** Opening Input records block **

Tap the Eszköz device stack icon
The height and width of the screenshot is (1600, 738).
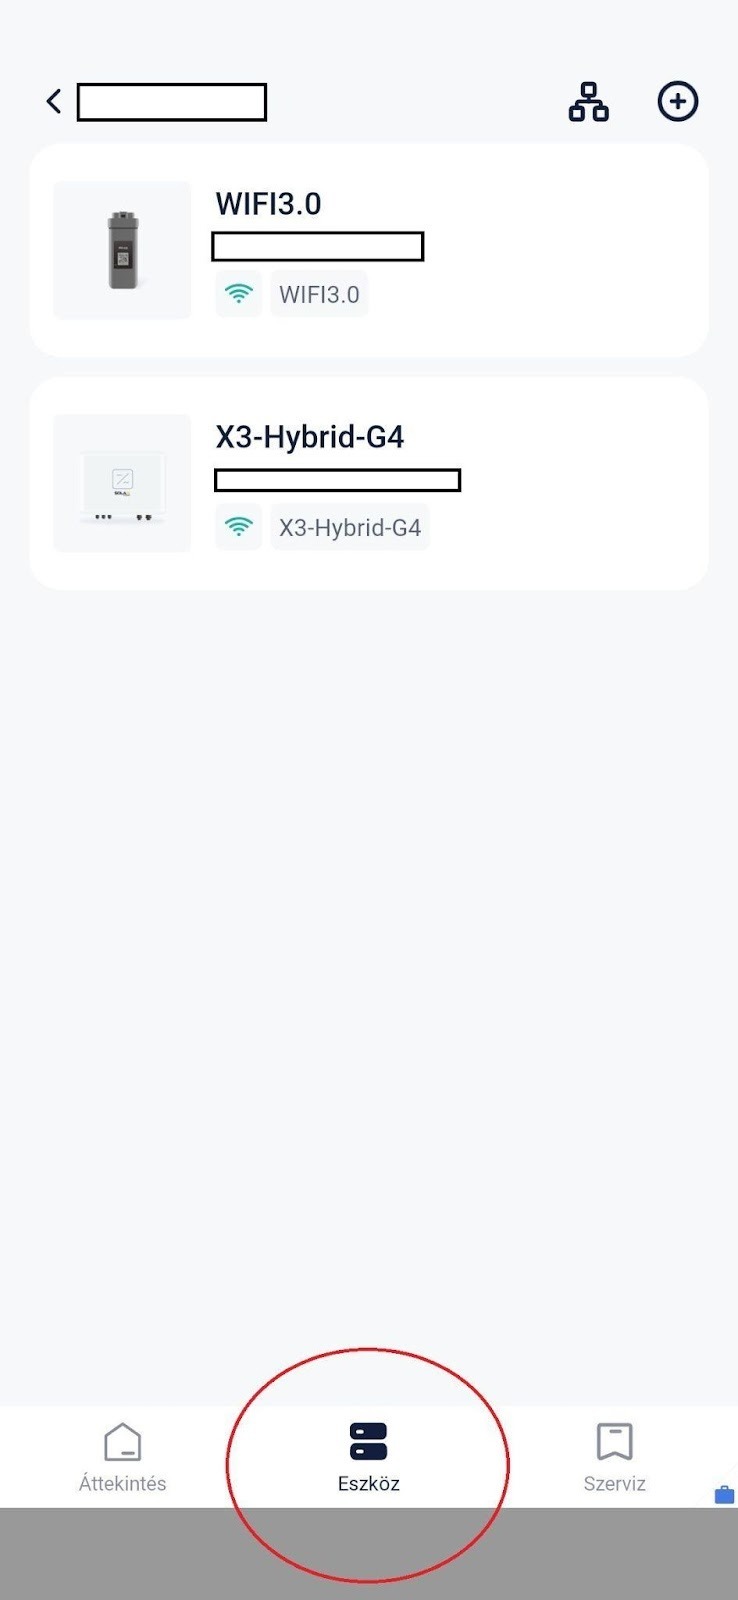pos(368,1442)
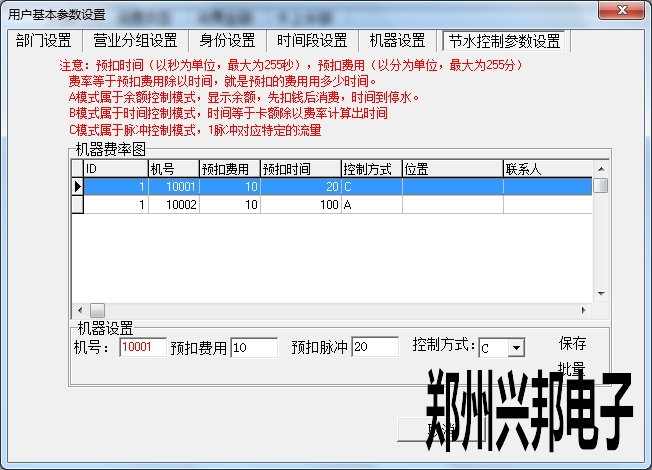Switch to the 部门设置 tab
The height and width of the screenshot is (470, 652).
coord(44,41)
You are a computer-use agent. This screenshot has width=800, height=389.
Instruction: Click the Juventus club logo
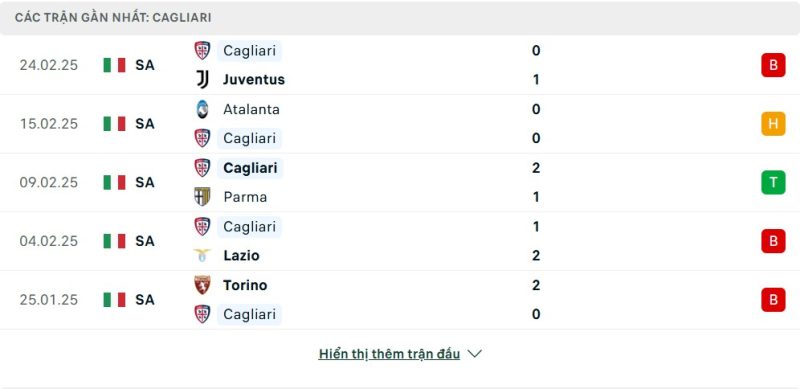(203, 80)

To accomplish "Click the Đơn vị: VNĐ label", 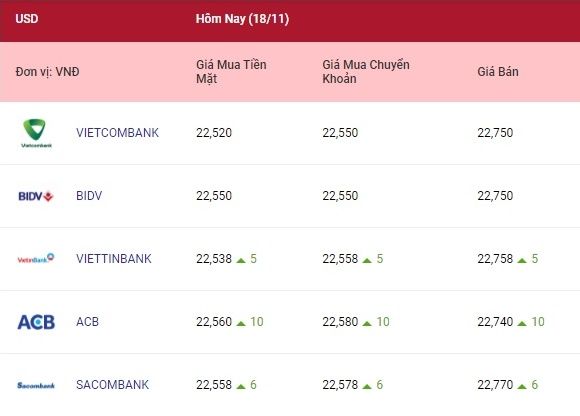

** Closing Input records block **

[Your assignment]
Reproduce exactly and only the lines from the line that contains "You are a computer-use" to the end of the data above, both ends included. No pictures go in the copy.

[Answer section]
You are a computer-use agent. This screenshot has width=800, height=389.
Instruction: Click the Juventus club logo
(203, 80)

To accomplish "Click the Đơn vị: VNĐ label", 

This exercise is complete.